Charter Cities and Costs of Emigration

It was in doubt for some time; translated story here. I will be visiting but not living. But I wonder how many libertarian types will even put their money where their mouth is to that degree. Here is an article which points out that even though we now have annual indices of economic freedom by country, at which New Zealand* and Hong Kong frequently beat the U.S., American libertarians do not respond by moving en masse to Auckland (and an economist writes about this here as a revealed preference); further discussion here. Another way to ask this (if you're libertarian) is: when Peter Thiel et al get their seasteading proposal off the ground or at least in the water, would you move? If not, why not?

Charitably, you might say that this hesitance results from there always being a nonzero transaction cost to emigrating. Practically speaking, you are familiar with the customs of your country (not to mention the language), you have a social and professional network, not even mentioning the inescapably human, irrational connection to the land that programmed you in childhood into the adult you became and the utility cost that losing that imposes. There is clearly a Coasian local optimum type-solution operating here.

For that matter, American states differ considerably in their economic freedom too, but again it's still rare for people to in-migrate for abstract economic freedom - I know of exactly one, and that's likely one more than you - even with the cost of migration dramatically lowered.
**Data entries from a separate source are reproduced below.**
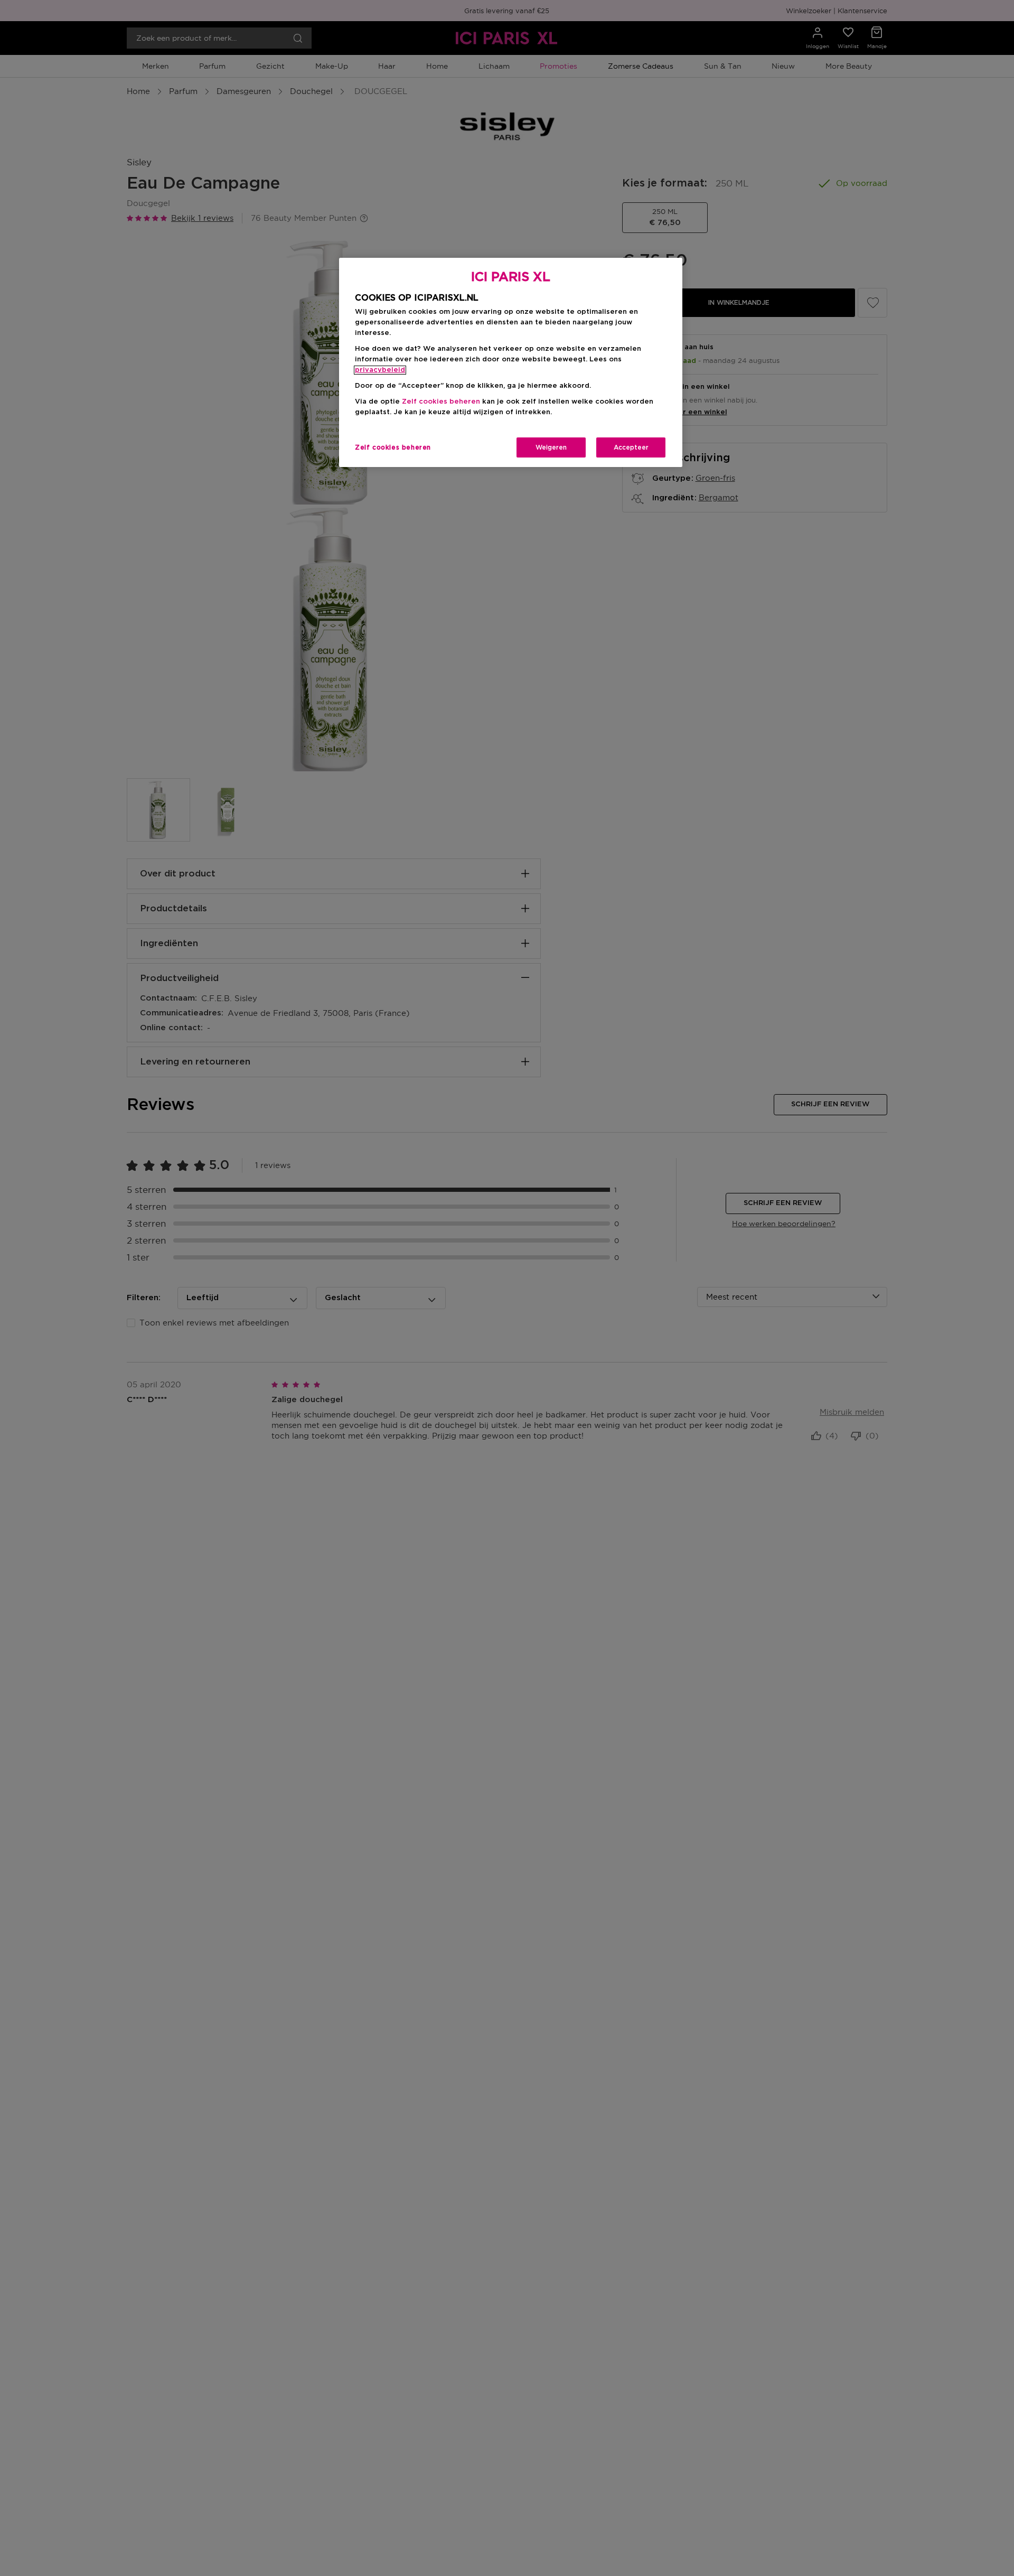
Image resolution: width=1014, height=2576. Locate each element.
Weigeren (551, 447)
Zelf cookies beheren (393, 447)
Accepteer (631, 447)
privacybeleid (380, 370)
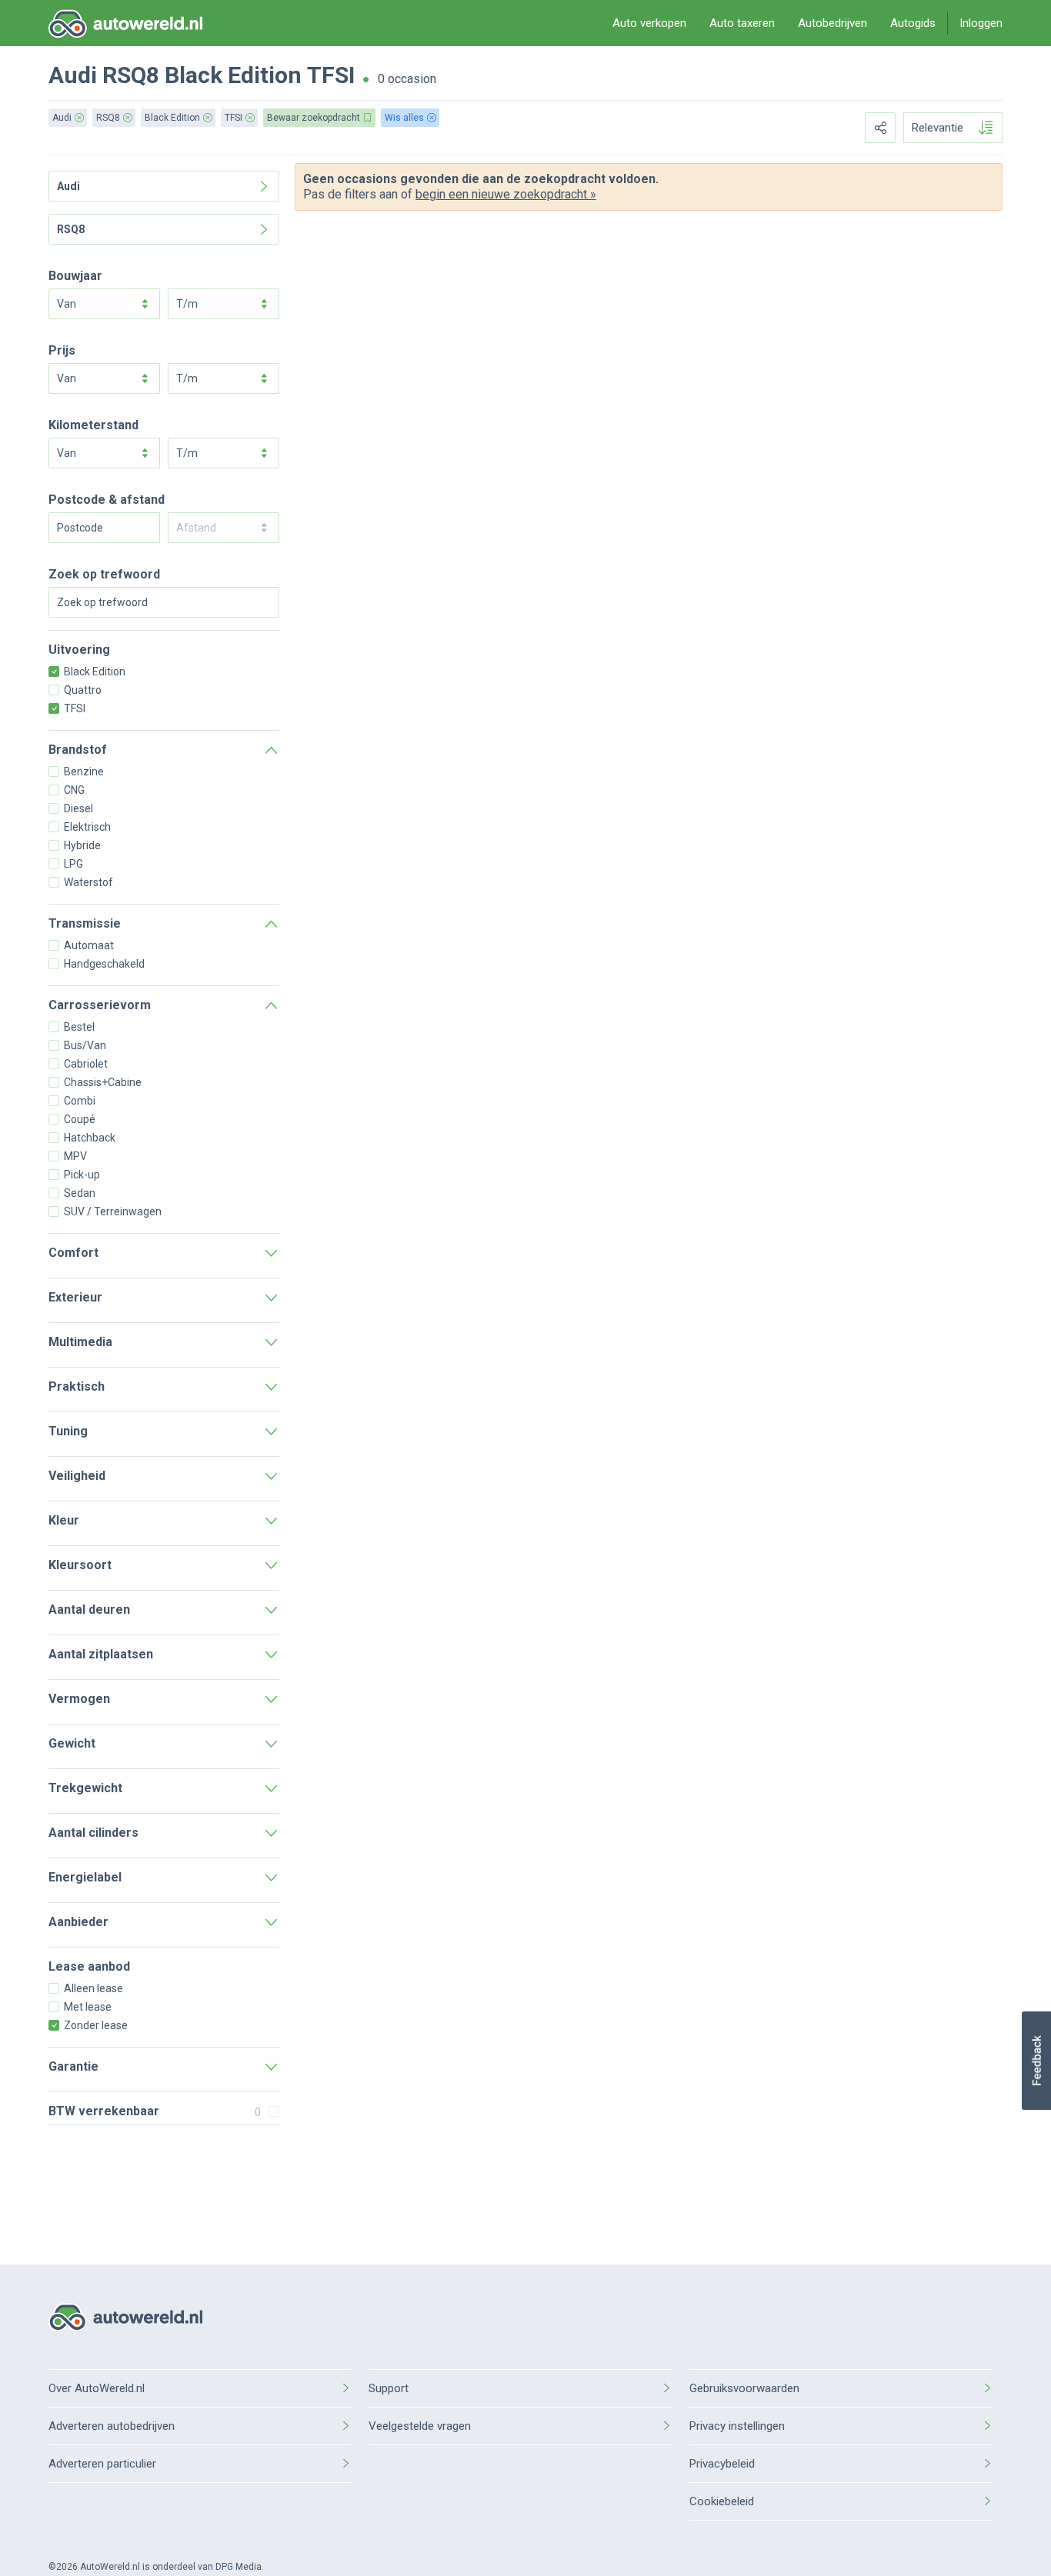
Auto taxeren (742, 23)
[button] (1036, 2061)
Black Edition (233, 75)
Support (389, 2388)
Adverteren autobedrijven (111, 2426)
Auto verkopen (649, 23)
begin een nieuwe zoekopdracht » (505, 194)
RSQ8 (130, 75)
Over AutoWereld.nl (96, 2388)
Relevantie (937, 128)
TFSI (331, 75)
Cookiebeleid (721, 2501)
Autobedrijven (832, 23)
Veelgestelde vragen (420, 2426)
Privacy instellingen (737, 2426)
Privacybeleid (722, 2464)
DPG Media (238, 2566)
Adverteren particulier (102, 2464)
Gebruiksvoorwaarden (744, 2388)
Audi (72, 75)
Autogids (913, 23)
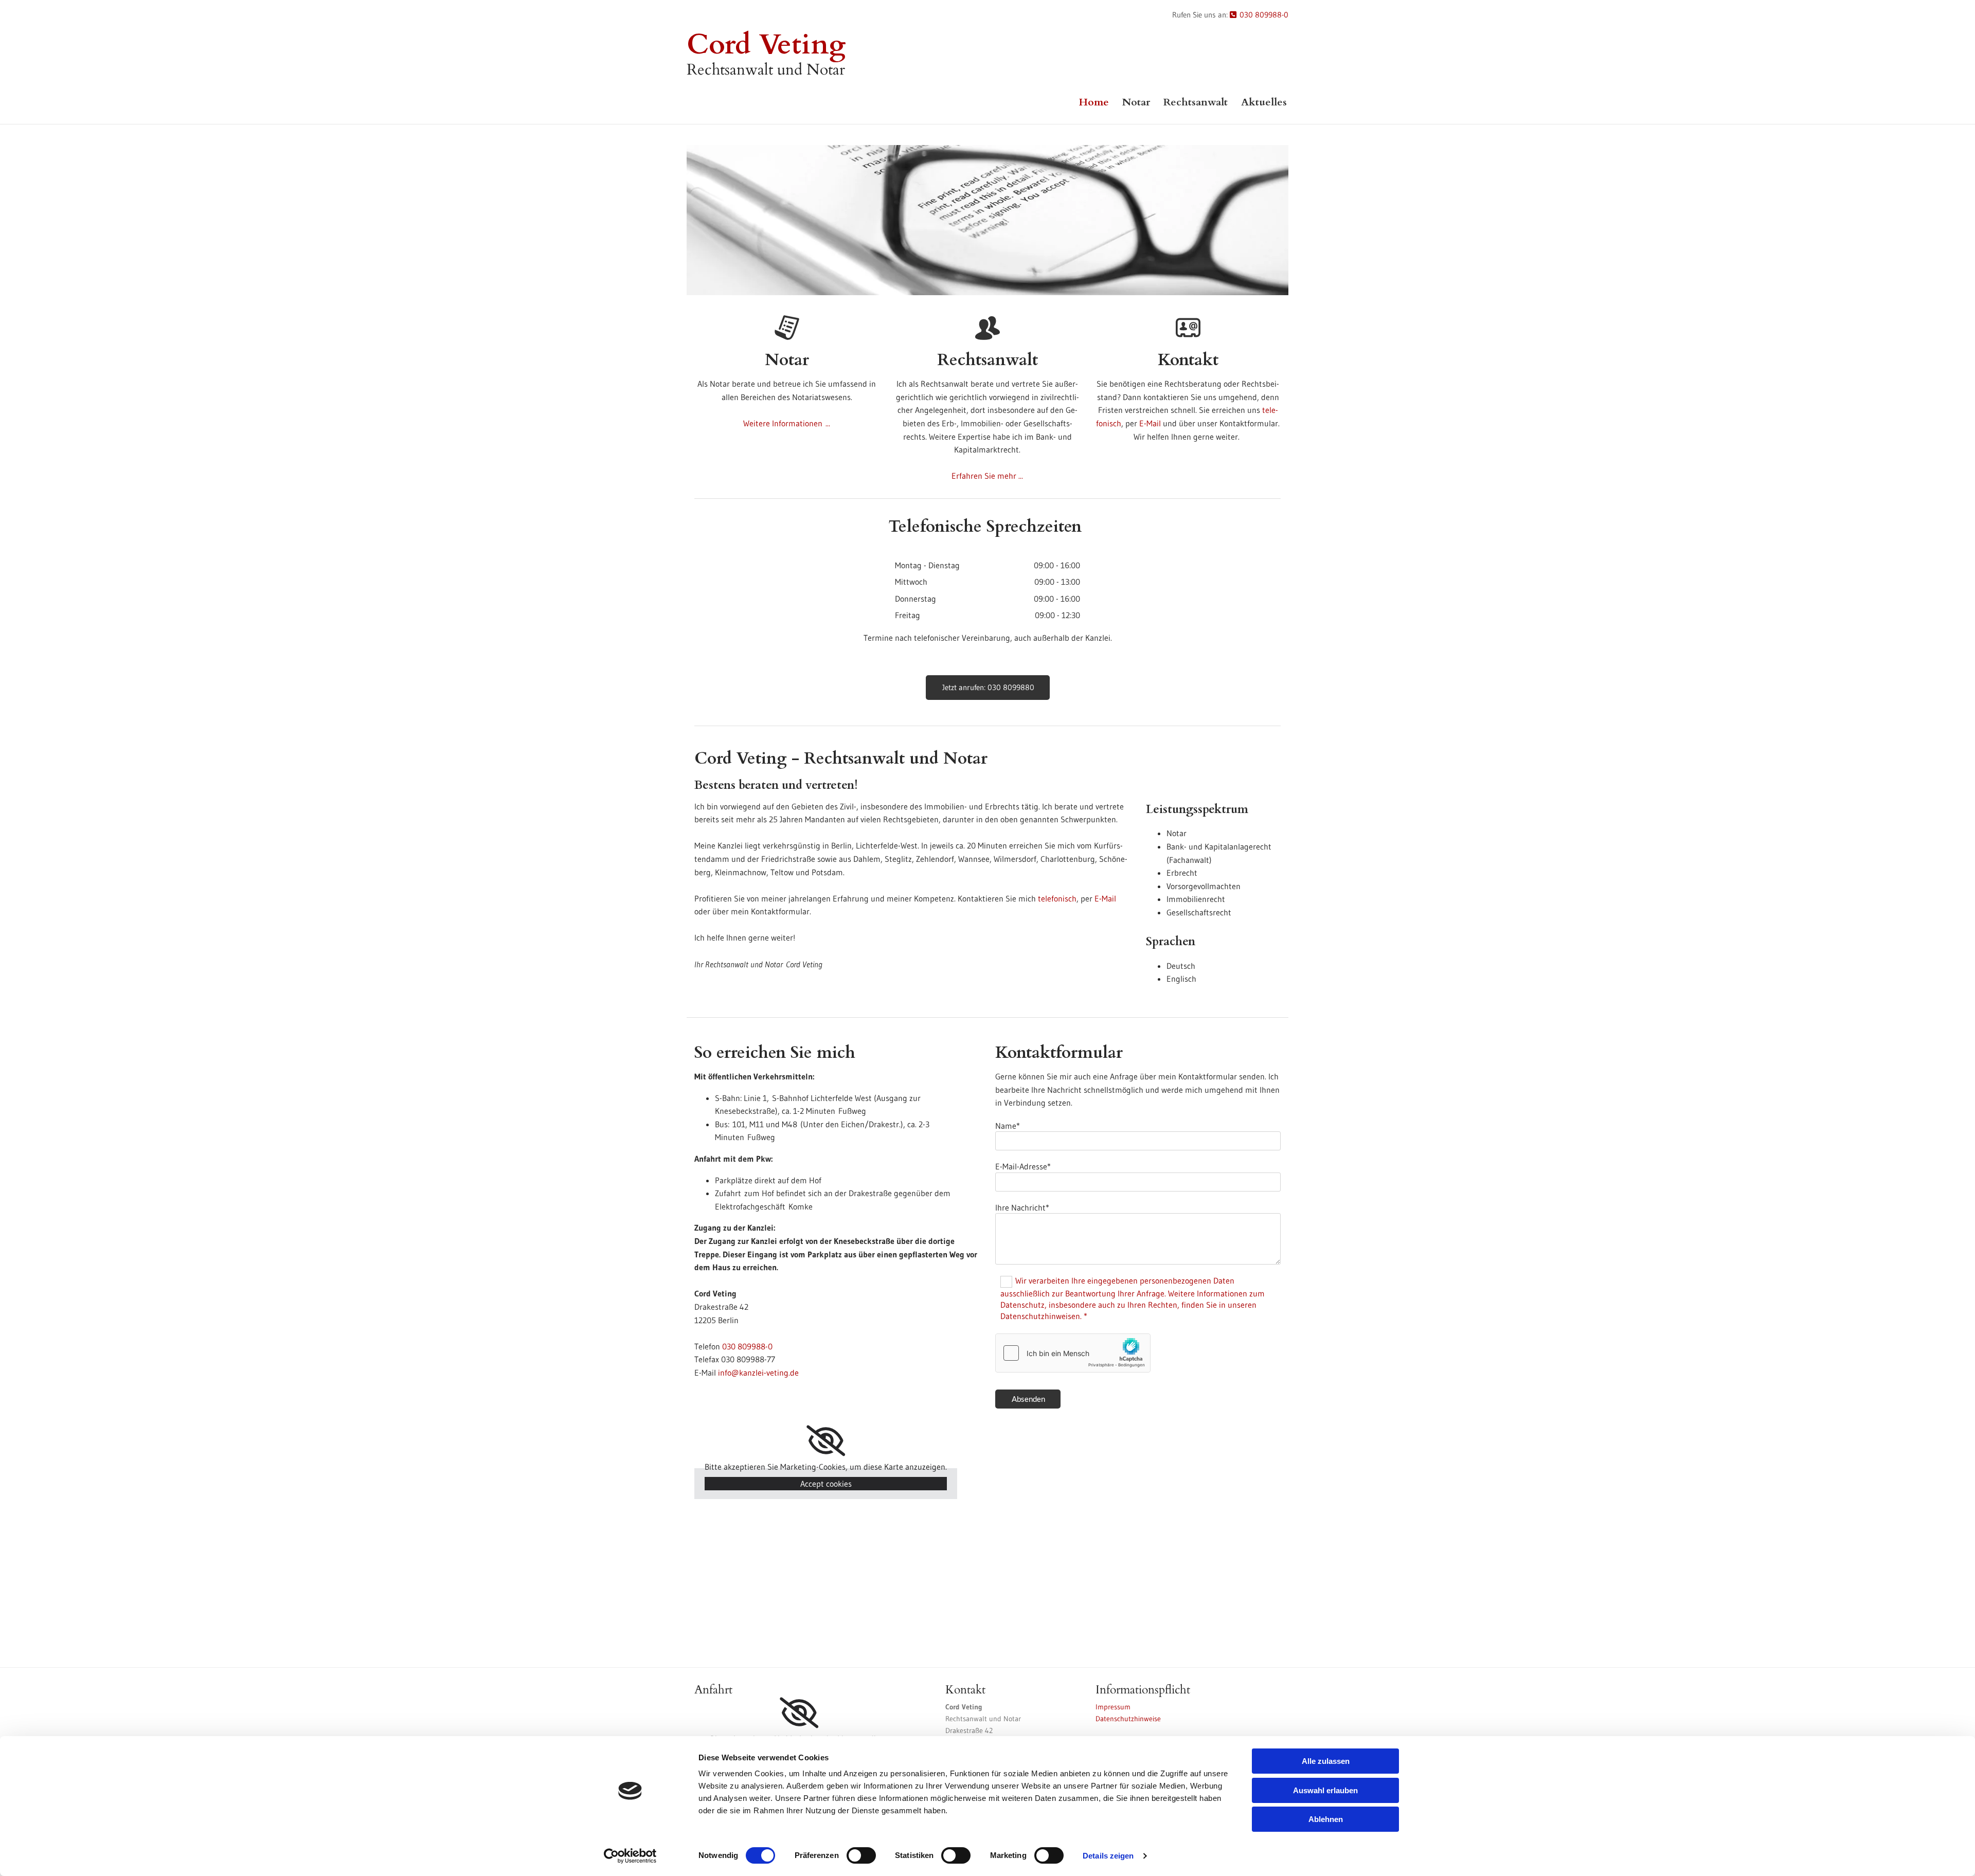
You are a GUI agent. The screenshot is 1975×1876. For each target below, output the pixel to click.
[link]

When people in-migrate it's almost always for a concrete opportunity, i.e. a transfer or new job waiting for them.

Rather than highlighting the insincerity of people's convictions about socioeconomic justice, to my mind this only emphasizes the importance of internal self-correction mechanisms. Freedom of movement - "love it or leave it" - will only eliminate severe polity-inflicted-suffering (that tramples on libertarian economic freedom or any other values) that goes above and beyond that considerable barrier. Consider large-scale emigrations in history, and they generally have not been people trying to improve their lives a little. They were escaping wars and famines and genocides and dictatorships, not marginally improving their local economic freedom index.


*RE New Zealand, a young friend just moved there on a whim and within a week he was working (legally) for the government and had met the mayor of Auckland in the course of his job. So I asked him if he'd had to set this all up ahead of time, and his answer was "No. They offer a visa called a working holiday visa to U.S. citizens under 30 years old to come travel and work for up to a year. It is an incredibly easy visa to apply for and get with practically no red tape. We got our visas like nine months ago, and when we got here we didn't have anything set up. You have to apply for your IRD number (SSN equivalent) once you're here and it takes about two weeks to come and then I just signed up for a temp agency and lucked out by finding work really quickly." Now that's a country serious about economic freedom and attracting the right immigrants.